## [Source extract]
Our genes can influence whether we are fat or thin, by determining which bacteria thrive in our gut, scientists have discovered for the first time.
Although obesity genes have been known about for some time, scientists are still trying to understand how genetics influence weight.
In a major development, researchers have now observed how a recently discovered family of microbes in the gut can protect against weight gain and vary in abundance depending on people’s DNA.
The study, carried out by experts at King’s College London and Cornell University in the USA, used groups of identical twins, who share 100 per cent of their genes, and non-identical twins, who share only half their genes, to make accurate comparisons.
Taking 1,000 stool samples from 416 pairs of twins, scientists discovered that populations of gut microbes were more closely similar between identical twins than between non-identical – meaning that the prevalence of at least some of the bacteria in our gut must be influenced by our genes.
The type of bacteria which was most highly influenced by genetic differences was a family of microbes called Christensenellaceae. They were found to be more abundant in low weight people than in obese people.
When administered to mice, Christensenellaceae also appeared to protect them from weight gain.
Professor Tim Spector, head of the department of twin research and genetic epidemiology at King’s, said that the human microbiome was an exciting new target for dietary changes and treatments that could curb obesity.

## [Records]
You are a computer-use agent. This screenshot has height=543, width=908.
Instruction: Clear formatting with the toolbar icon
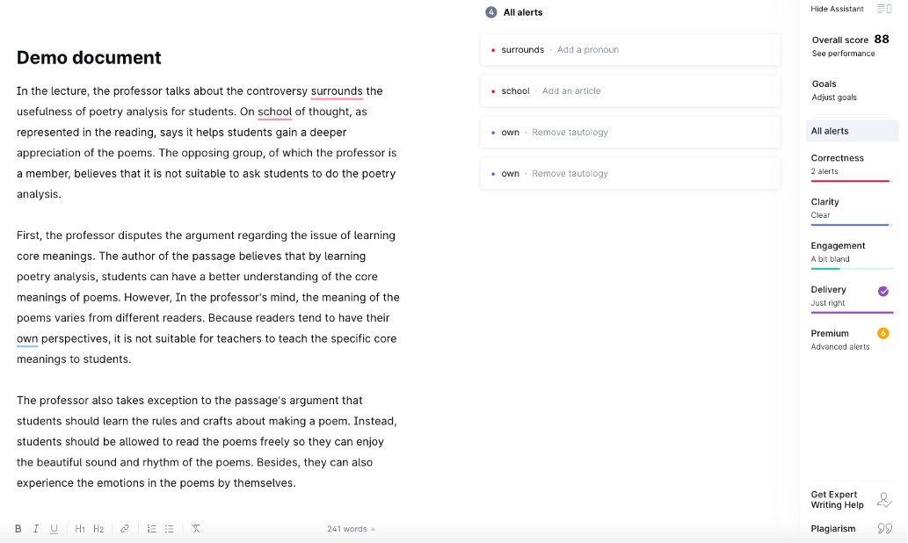click(196, 529)
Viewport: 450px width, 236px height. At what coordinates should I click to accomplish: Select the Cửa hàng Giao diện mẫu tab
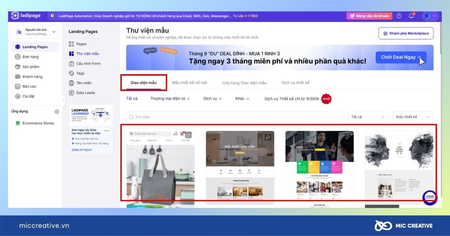click(x=244, y=83)
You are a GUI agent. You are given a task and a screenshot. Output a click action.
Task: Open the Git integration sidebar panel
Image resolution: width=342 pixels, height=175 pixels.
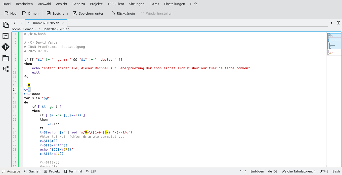6,47
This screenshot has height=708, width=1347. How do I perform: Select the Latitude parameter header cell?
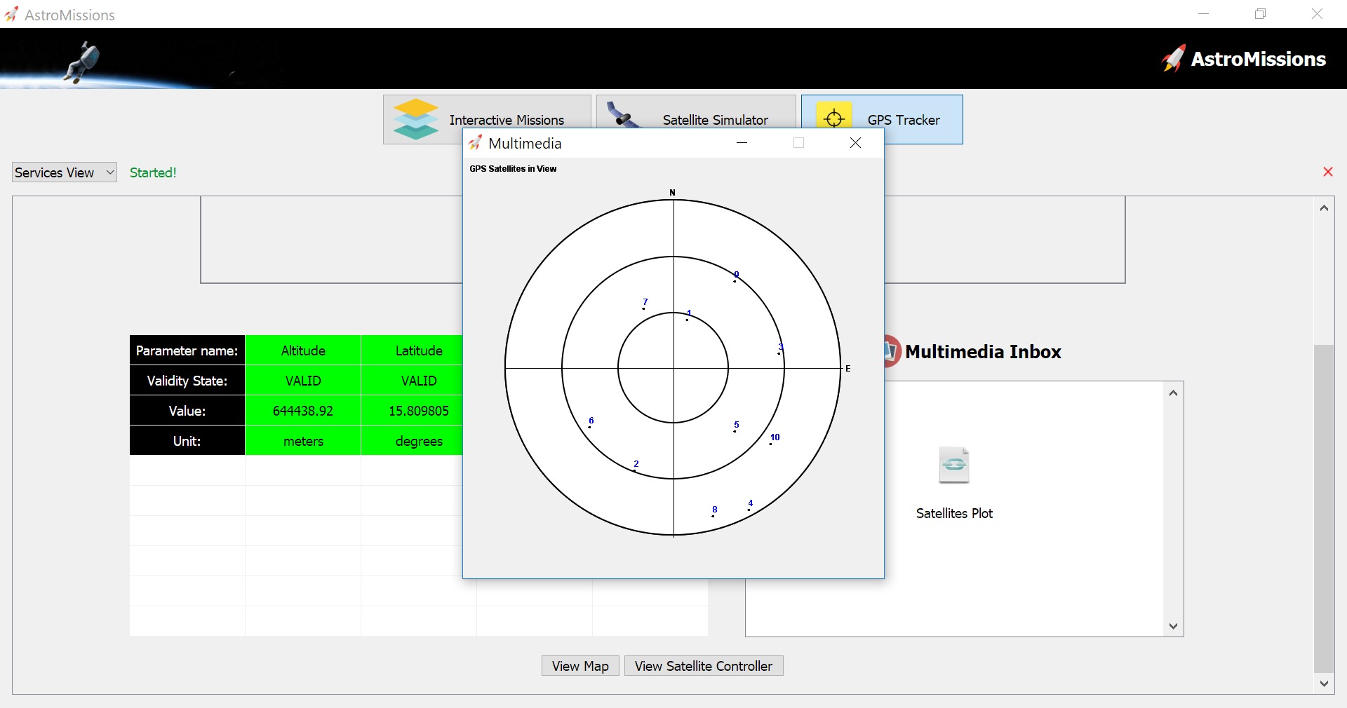tap(419, 350)
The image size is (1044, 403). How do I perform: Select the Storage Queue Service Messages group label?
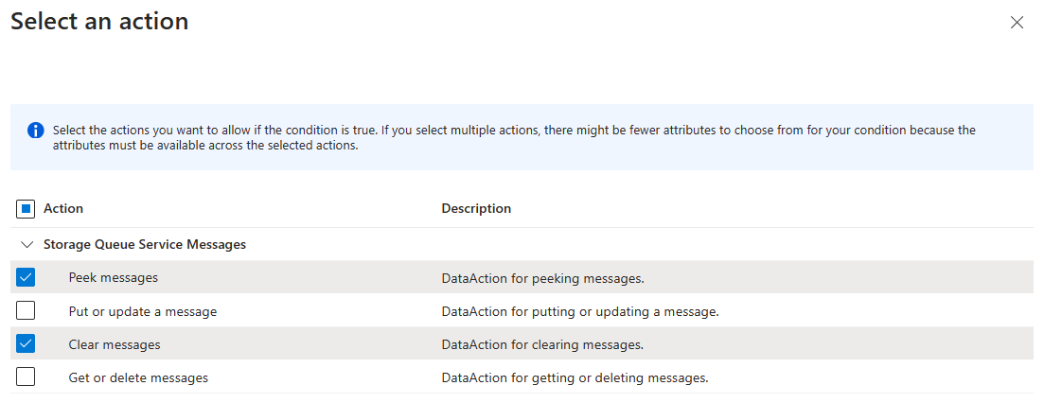145,244
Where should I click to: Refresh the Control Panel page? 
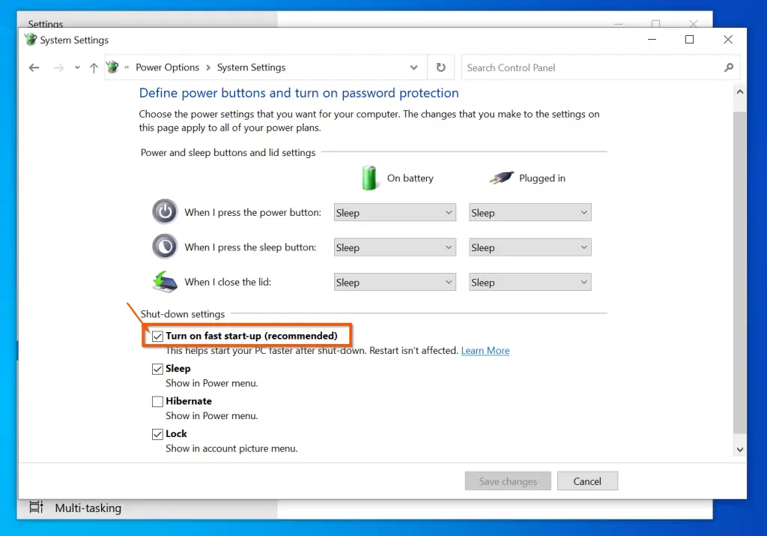pyautogui.click(x=440, y=67)
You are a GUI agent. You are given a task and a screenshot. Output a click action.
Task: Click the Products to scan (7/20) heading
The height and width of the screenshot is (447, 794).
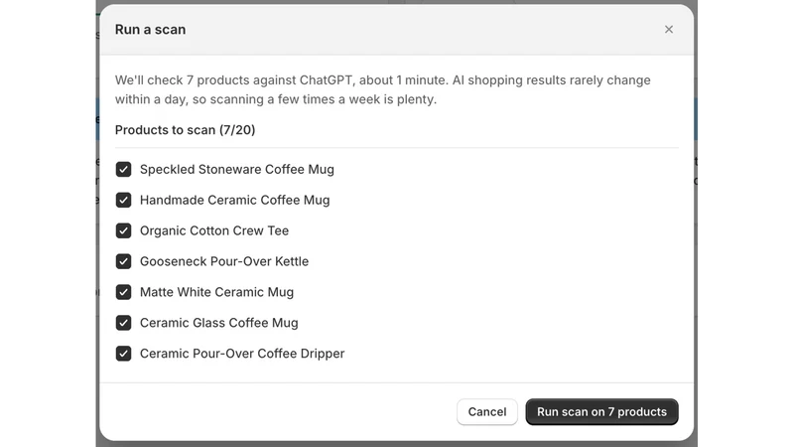point(185,130)
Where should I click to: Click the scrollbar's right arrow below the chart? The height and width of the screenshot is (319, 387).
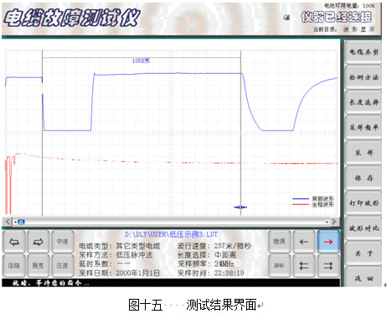pos(333,222)
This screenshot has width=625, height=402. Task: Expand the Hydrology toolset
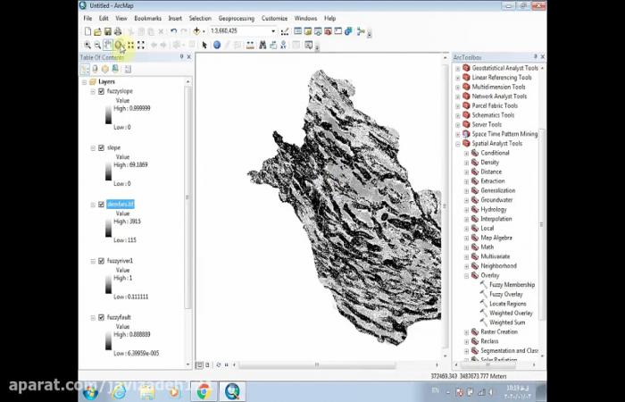[465, 209]

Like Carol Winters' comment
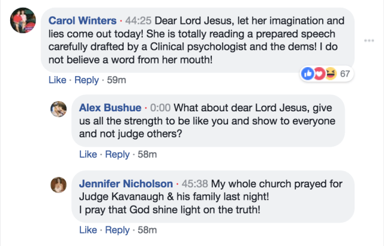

## [Instructions for the task]
In the article on genes and gut bacteria, which family of microbes was most highly influenced by genetic differences?

## [Answer space]
Christensenellaceae